Pixel coordinate grounding data —
------

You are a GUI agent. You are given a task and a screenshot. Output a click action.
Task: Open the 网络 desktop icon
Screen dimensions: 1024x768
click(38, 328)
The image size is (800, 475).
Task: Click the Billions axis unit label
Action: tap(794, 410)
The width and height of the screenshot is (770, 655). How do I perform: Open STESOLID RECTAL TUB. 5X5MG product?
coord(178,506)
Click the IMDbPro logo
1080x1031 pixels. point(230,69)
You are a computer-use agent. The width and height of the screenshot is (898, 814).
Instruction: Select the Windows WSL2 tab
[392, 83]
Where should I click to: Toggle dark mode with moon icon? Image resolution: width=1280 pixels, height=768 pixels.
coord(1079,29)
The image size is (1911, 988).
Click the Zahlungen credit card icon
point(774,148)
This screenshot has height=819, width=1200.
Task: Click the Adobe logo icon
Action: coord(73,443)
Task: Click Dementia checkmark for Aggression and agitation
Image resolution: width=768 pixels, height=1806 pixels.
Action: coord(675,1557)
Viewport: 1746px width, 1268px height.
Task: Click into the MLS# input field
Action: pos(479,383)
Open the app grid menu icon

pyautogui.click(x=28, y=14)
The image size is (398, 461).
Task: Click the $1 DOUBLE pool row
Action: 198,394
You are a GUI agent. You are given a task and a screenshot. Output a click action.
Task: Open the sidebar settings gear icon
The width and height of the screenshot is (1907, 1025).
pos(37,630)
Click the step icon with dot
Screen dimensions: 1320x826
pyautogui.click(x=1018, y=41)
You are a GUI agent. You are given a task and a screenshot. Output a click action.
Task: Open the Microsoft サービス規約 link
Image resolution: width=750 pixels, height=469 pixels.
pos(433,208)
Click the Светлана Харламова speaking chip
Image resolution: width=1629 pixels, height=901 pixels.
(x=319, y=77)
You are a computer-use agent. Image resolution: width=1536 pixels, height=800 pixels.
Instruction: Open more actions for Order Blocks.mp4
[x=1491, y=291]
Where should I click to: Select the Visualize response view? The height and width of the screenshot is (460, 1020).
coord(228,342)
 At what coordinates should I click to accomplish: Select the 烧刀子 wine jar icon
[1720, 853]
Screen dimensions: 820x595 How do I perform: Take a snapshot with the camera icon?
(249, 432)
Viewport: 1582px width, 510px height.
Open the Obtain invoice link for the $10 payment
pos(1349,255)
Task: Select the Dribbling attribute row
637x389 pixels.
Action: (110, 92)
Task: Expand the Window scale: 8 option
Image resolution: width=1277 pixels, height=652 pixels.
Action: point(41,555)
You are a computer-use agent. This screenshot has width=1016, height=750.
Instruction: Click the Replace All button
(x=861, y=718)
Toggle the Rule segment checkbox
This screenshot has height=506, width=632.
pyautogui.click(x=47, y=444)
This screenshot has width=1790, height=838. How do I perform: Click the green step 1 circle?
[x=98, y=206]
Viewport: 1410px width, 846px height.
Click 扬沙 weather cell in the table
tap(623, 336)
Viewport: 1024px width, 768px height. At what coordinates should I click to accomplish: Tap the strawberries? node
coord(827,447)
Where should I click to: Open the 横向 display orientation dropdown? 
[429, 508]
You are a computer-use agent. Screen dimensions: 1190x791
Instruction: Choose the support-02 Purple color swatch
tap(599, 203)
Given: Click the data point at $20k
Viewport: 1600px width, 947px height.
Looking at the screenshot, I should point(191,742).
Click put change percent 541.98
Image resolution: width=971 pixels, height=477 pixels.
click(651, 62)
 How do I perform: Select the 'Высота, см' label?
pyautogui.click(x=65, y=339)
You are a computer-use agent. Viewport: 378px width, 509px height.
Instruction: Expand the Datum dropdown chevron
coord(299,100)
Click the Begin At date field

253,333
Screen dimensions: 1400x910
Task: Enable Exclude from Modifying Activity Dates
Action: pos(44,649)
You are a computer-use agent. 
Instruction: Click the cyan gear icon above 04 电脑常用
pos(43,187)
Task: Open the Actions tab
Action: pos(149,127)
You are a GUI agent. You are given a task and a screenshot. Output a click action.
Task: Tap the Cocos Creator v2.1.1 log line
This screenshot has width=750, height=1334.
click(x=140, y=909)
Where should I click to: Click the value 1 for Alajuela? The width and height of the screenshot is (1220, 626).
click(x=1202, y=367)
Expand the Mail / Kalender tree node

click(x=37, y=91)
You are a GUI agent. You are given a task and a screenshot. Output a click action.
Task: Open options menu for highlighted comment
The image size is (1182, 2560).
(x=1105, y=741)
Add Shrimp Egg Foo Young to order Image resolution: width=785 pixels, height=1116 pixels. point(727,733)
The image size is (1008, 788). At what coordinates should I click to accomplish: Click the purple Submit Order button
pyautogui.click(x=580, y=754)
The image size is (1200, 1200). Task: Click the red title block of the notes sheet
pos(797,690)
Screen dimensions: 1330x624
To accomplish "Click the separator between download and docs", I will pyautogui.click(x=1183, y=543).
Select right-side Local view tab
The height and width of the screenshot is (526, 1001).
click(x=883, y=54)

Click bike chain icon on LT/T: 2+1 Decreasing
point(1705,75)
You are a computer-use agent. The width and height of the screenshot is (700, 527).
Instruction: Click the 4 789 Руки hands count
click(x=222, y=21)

------

TASK DIRECTIONS — Your output should be the lines from the one with "Instruction: Expand the" through the last line of the entries above, copied exactly and nothing more.

RESPONSE TO THIS EXERCISE —
Instruction: Expand the Datum dropdown chevron
coord(299,100)
Click the Begin At date field

253,333
Screen dimensions: 1400x910
Task: Enable Exclude from Modifying Activity Dates
Action: pos(44,649)
You are a computer-use agent. 
Instruction: Click the cyan gear icon above 04 电脑常用
pos(43,187)
Task: Open the Actions tab
Action: pos(149,127)
You are a GUI agent. You are given a task and a screenshot. Output a click action.
Task: Tap the Cocos Creator v2.1.1 log line
This screenshot has width=750, height=1334.
click(x=140, y=909)
Where should I click to: Click the value 1 for Alajuela? The width and height of the screenshot is (1220, 626).
click(x=1202, y=367)
Expand the Mail / Kalender tree node

click(x=37, y=91)
You are a GUI agent. You are given a task and a screenshot. Output a click action.
Task: Open options menu for highlighted comment
The image size is (1182, 2560).
(x=1105, y=741)
Add Shrimp Egg Foo Young to order Image resolution: width=785 pixels, height=1116 pixels. point(727,733)
The image size is (1008, 788). At what coordinates should I click to accomplish: Click the purple Submit Order button
pyautogui.click(x=580, y=754)
The image size is (1200, 1200). Task: Click the red title block of the notes sheet
pos(797,690)
Screen dimensions: 1330x624
To accomplish "Click the separator between download and docs", I will pyautogui.click(x=1183, y=543).
Select right-side Local view tab
The height and width of the screenshot is (526, 1001).
click(x=883, y=54)

Click bike chain icon on LT/T: 2+1 Decreasing
point(1705,75)
You are a computer-use agent. The width and height of the screenshot is (700, 527).
Instruction: Click the 4 789 Руки hands count
click(x=222, y=21)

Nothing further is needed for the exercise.